Possible next step: Rethink traditional safety concepts…
Extend DBAs, as accidents beyond DBA do happen – Include them in regulations and regulatory oversight
– How to do: e.g., follow IAEA Design Extension Conditions
– But upgrade criteria, such as safety classification
Design systems to cope with severe accidents – As said, we have lots for LBLOCA, etc., but which systems mitigate
severe accidents?? (some countries have some, e.g. Sweden).
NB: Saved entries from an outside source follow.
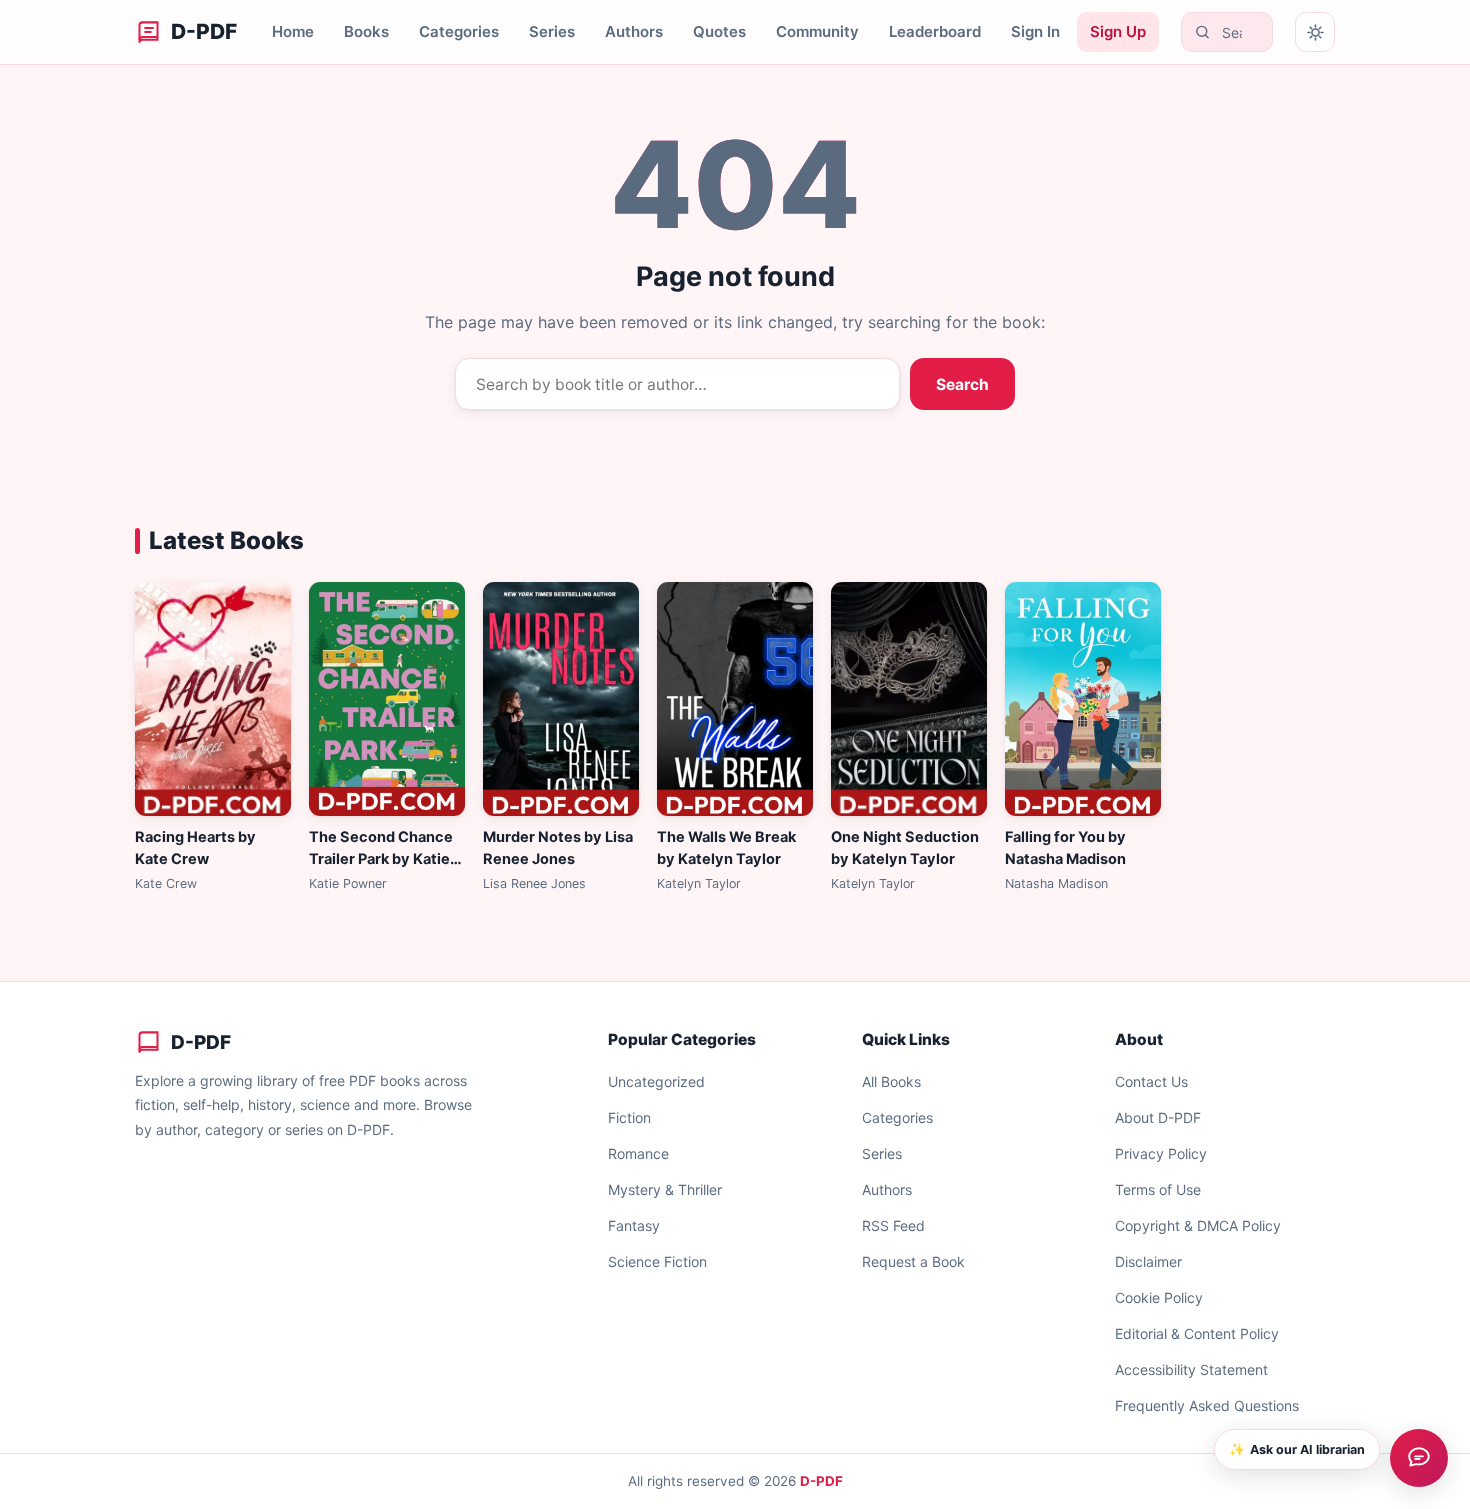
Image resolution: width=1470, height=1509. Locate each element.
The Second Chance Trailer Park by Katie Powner (381, 859)
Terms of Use (1158, 1189)
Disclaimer (1148, 1261)
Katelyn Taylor (699, 883)
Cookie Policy (1159, 1297)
– Examples exist: AP1000, EPR, ESBWR, AES2006 (Russian design) Advanced core catchers in EPR and AES2006
Severe accidents have enormous economic and societal consequences: develop safety criteria
Redesign EOPs and SAMG, and outside support
Regulation: require sound demonstration of effectiveness – No small scale tests with ‘intelligent’ upscaling
SAMG lessons from Fukushima (1 of 4)
Many present SAMG has shortcomings, does not include:
Loss of AC, DC and cooling water, loss of UHS – instruments cannot be read, pumps cannot run, water tanks
unavailable
– extend mission times (SBO 24 hrs.?; cont. integrity > 24 hours)
– consider dedicated auxiliary equipment (e.g. bunkered decay heat removal systems)
– consider portable equipment, stored separately
– make sure communication tools (telephones) remain available
Shutdown states (with few exceptions)
Survival of needed SSC for SAMG – assume you have Passive Autocatalytic Recombiners (PARs), but
they are ripped off from the containment wall by a seismic event
SAMG lessons from Fukushima (2 of 4)
• Damage at all units on a site (so far only damage at one
plant on a site considered, with benefit from the other plants)
• Spent Fuel Pool (SFP) - Additional complication: SFP often outside containment
• Cooling with unborated water / dirty water / seawater - E.g., what will be the consequence of seawater in the core?
• Protection of compartments adjacent to containment against danger of leakages from containment (e.g. H2 !!) - E.g., containment vent line is damaged by seismic, so gases from
containment may be vented to other compartments
SAMG lessons from Fukushima (3 of 4)
• Recent severe accident research insights – present Technical Basis of SAMG for many plants is 20 years old
• Quantitative methods to estimate potential negative consequences of SAMG actions
• Develop tool to estimate major events and their possible consequences
– Time to core overheat, time to RPV meltthrough, time to contain-ment overpressure, timing and magnitude of potential releases
– Used at the site? Maybe better at dedicated institutes
• Organise high-level support from competent institutes
SAMG lessons from Fukushima (4 of 4)
• Extensive damage on- and off-site – Shifts cannot be replaced
– Support material cannot be brought to the site (e.g. diesel fuel)
– Plant staff worries about relatives, friends
• Organise off-site support – Do not count on good will, make contracts
• Prepare for basemat failure – Make preparations to protect groundwater
- E.g., prepare for steel dam around the plant, or pouring additional concrete under the reactor
Conclusions
Severe accidents like Fukushima are wholly
unacceptable for their catastrophic societal and
economical consequences, even if no casualties.
The concept of DBA should be revisited: plants
should have demonstrated capability to mitigate
severe accidents.
SAMG needs extension, upgrading.
Work ahead: for industry, regulators, research.